An high level argument parsing library for bash.
The purpose is to replace the option-parsing and usage-describing functions commonly rewritten in all scripts.
This library is implemented for bash version 4. Prior versions of bash will fail at interpreting that code.
Doxygen documentation is available online here.
Though Bash Argsparse is hosted at github, you can download tarballs at the following URL: http://argsparse.livna.org/
The argsparse library offers to script developpers the following features:
- Automatic help message generation
- Simple option declarations
- Different option types: simple, with value, with cumulative (uniq or not) values
- User-input checkings (either by type, enumerations or custom checking)
- Hook settings
- Option properties making them excluding each other, aliasing other options, or (sic) non-optional.

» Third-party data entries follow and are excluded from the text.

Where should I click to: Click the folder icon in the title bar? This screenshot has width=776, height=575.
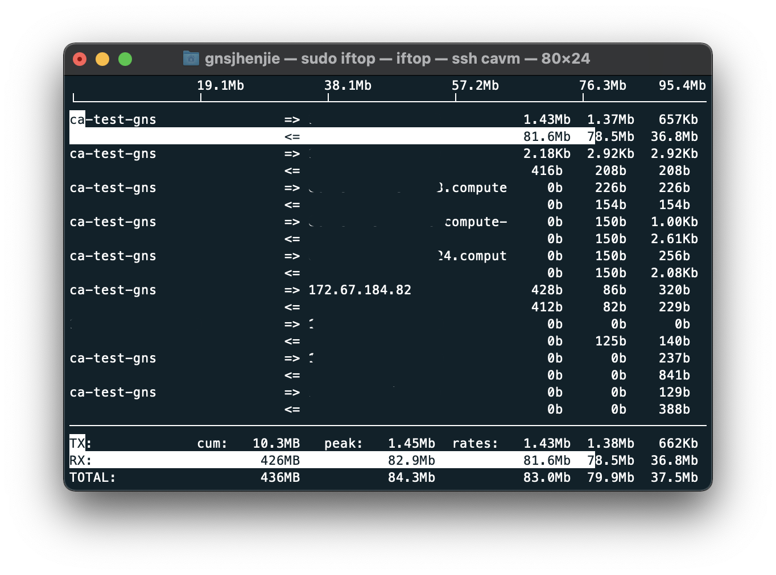191,58
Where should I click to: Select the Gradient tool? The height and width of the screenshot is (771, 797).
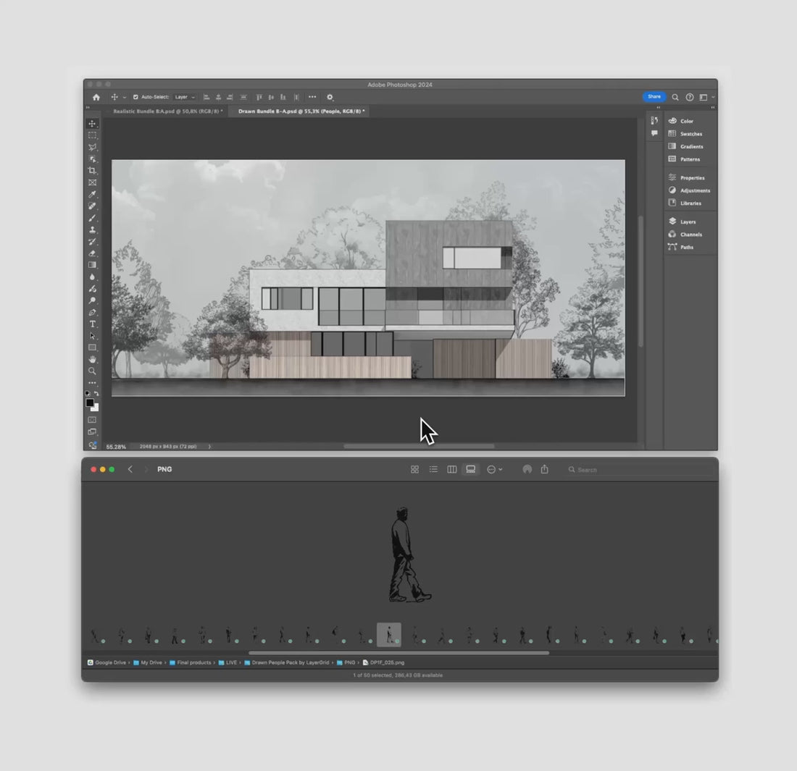(x=92, y=265)
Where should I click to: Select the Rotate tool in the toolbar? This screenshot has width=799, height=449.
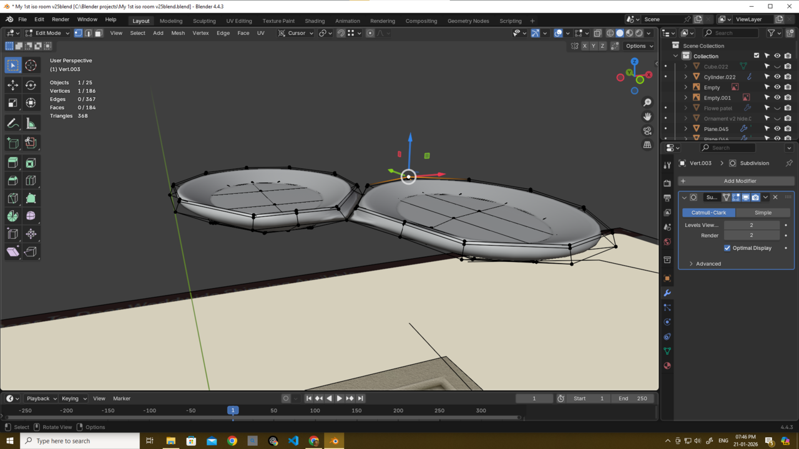[31, 85]
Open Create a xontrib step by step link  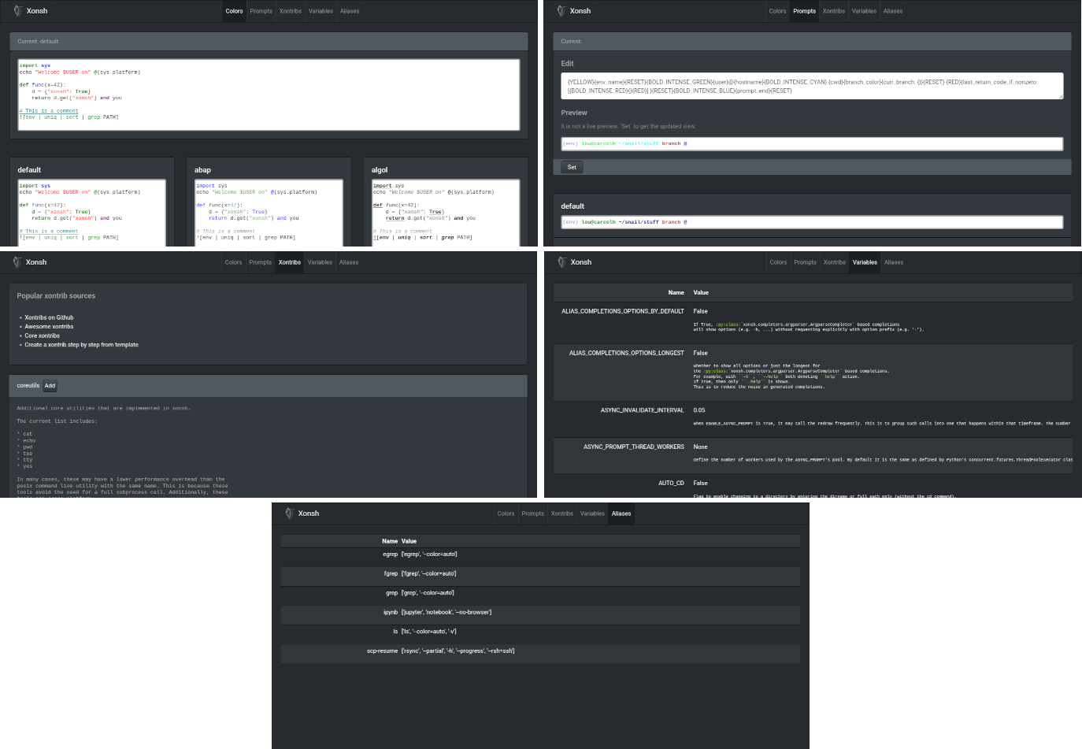click(x=81, y=345)
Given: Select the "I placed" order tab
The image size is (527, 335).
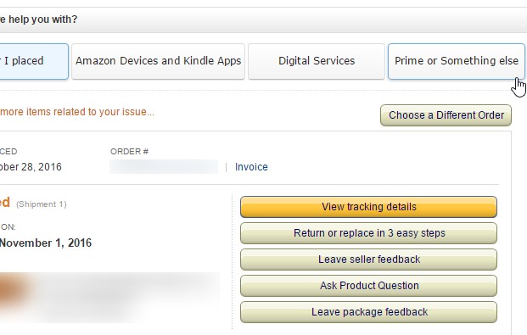Looking at the screenshot, I should (x=34, y=62).
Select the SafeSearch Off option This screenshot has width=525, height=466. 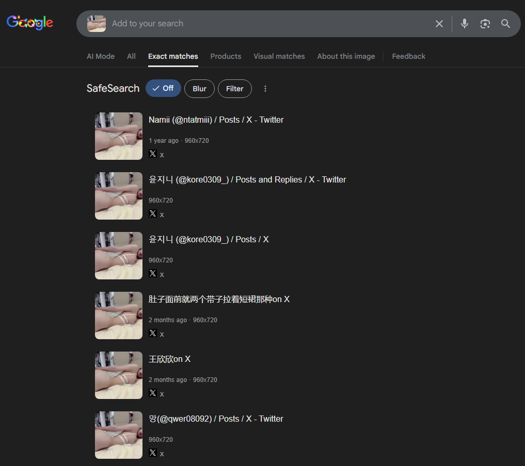pyautogui.click(x=163, y=88)
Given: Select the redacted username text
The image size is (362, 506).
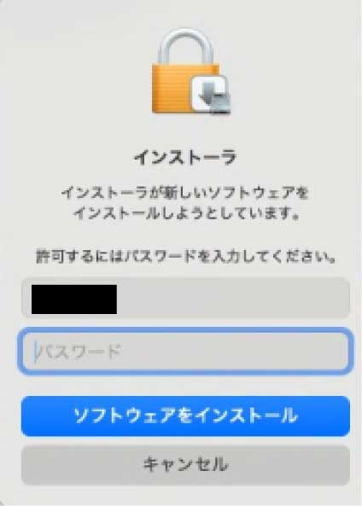Looking at the screenshot, I should pos(74,300).
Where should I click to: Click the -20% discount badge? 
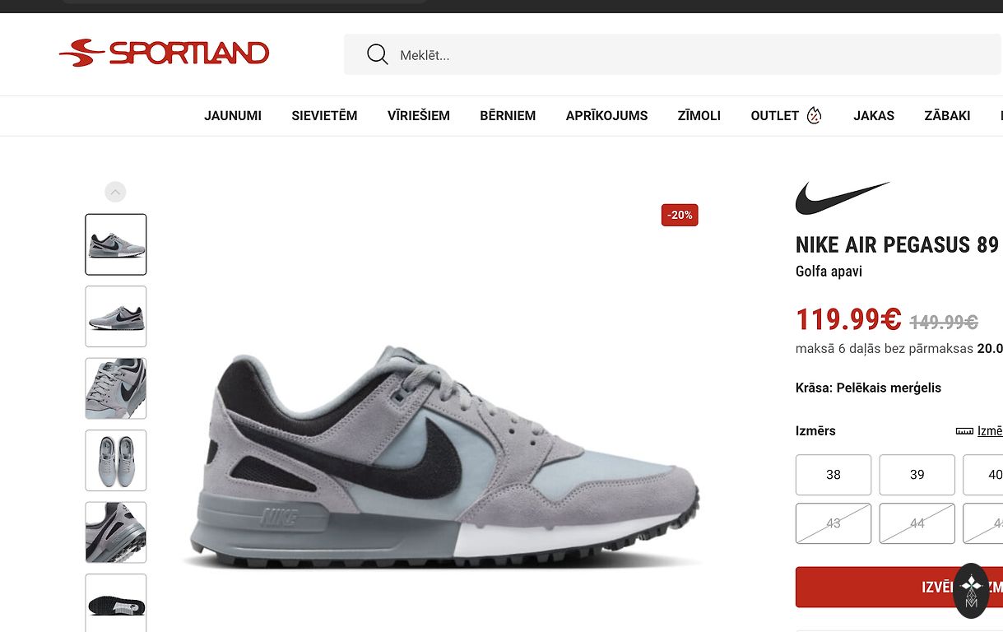coord(680,215)
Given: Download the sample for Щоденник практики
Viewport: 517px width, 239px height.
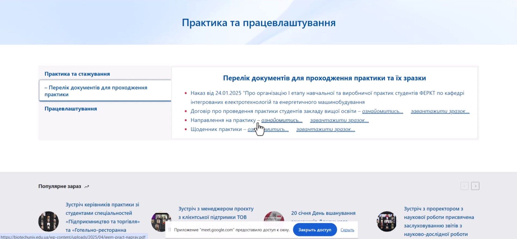Looking at the screenshot, I should click(x=325, y=129).
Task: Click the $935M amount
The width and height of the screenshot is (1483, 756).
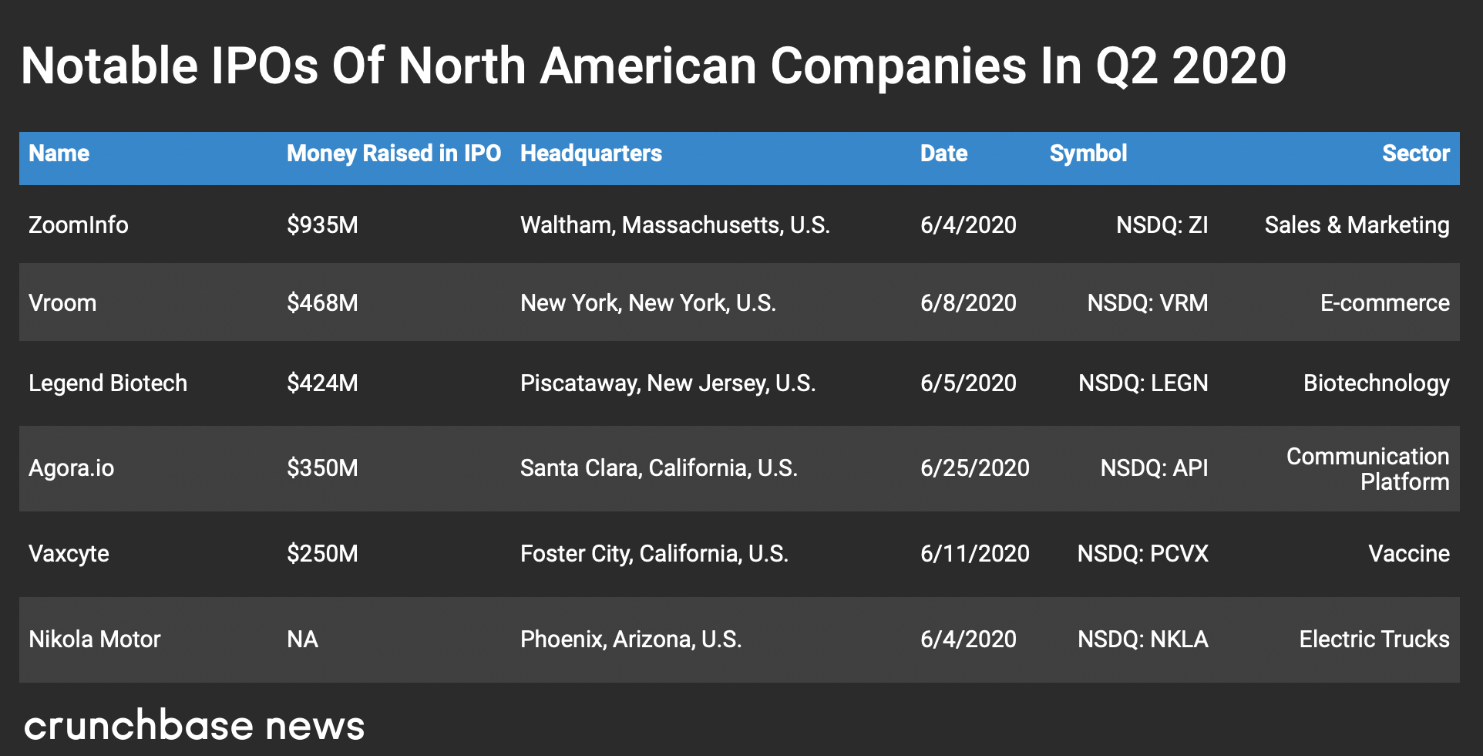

A basic argsparse run requires no external commands except the quite-common "getopt" command. Some argsparse-built-in type checkings may require some other (like "host" and "getent") but you do not have to use those types.

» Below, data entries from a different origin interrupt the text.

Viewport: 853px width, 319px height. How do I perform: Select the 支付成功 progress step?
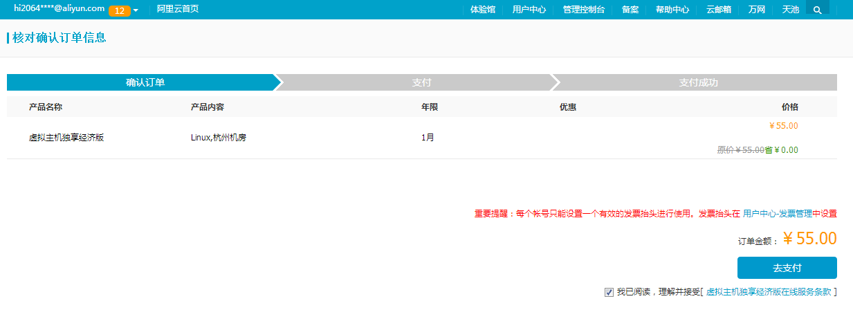coord(698,82)
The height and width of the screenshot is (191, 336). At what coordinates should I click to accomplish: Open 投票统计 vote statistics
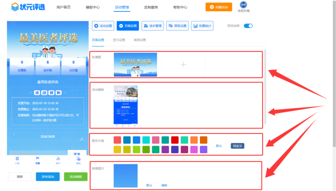pos(202,26)
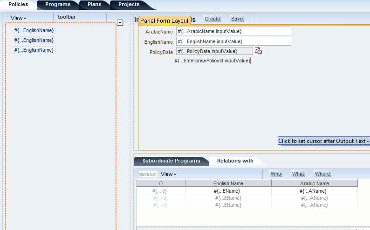Open the Programs tab
This screenshot has height=230, width=370.
[x=58, y=5]
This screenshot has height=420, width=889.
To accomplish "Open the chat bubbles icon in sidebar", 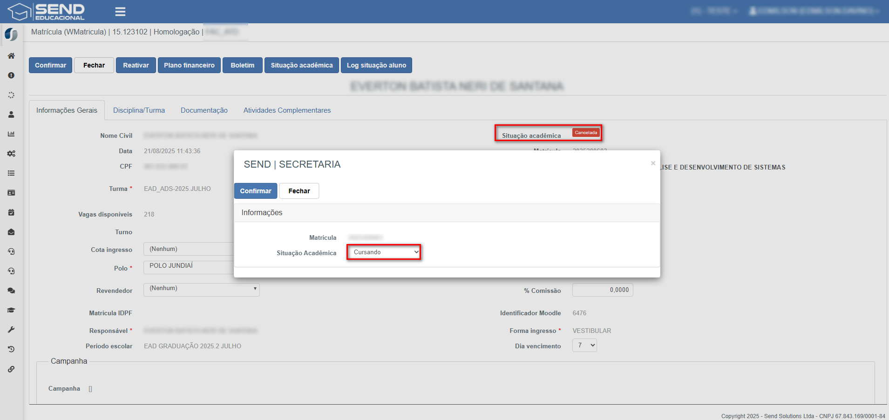I will (x=11, y=291).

Argsparse relies on a lot of bash built-in commands ("printf", "[", "read", ...) and internal features such as arrays, associative arrays, extended (ksh-like) globbing.
The "extglob" shell option is automatically enabled when loading the argsparse library.
The code has been tested on bash 4.1 and 4.2 and is definitely not POSIX-compliant.
- argsparse.sh: the library.
- tutorial: a bunch of small demonstration scripts for new users.
- bash-argsparse.spec: a spec file to build RPM packages.
- debian: the directory required to build deb packages.
- Doxyfile: doxygen configuration file.
- doxygen-bash.sed: bash-doxygen doxygen input filter.
- unittest: a test script to validate most of argsparse features.
Here are the topics covered by scripts in tutorial directory:
- 1-basics: Bash Argsparse basics
- 2-values: Options accepting values
- 3-cumulative-options: How to keep all user-given values
- 4-types: Type-checking
- 5-custom-types: User-defined types
- 6-properties: Option properties
- 7-value-checking: Advanced value checking using argsparse
- 8-setting-hook: Changing the way options are set
- 9-misc: Other misc argsparse features.
Invoke each script without parameter or with --help to obtain usage message.
- You cannot have a short option without a long option.
- Too few verifications about property values are made.
- Compliance against some bash settings like nounset and errexit has not (yet) been proved, but is wished.
- Compliance with Non-bind versions of the "host" command has not been tested.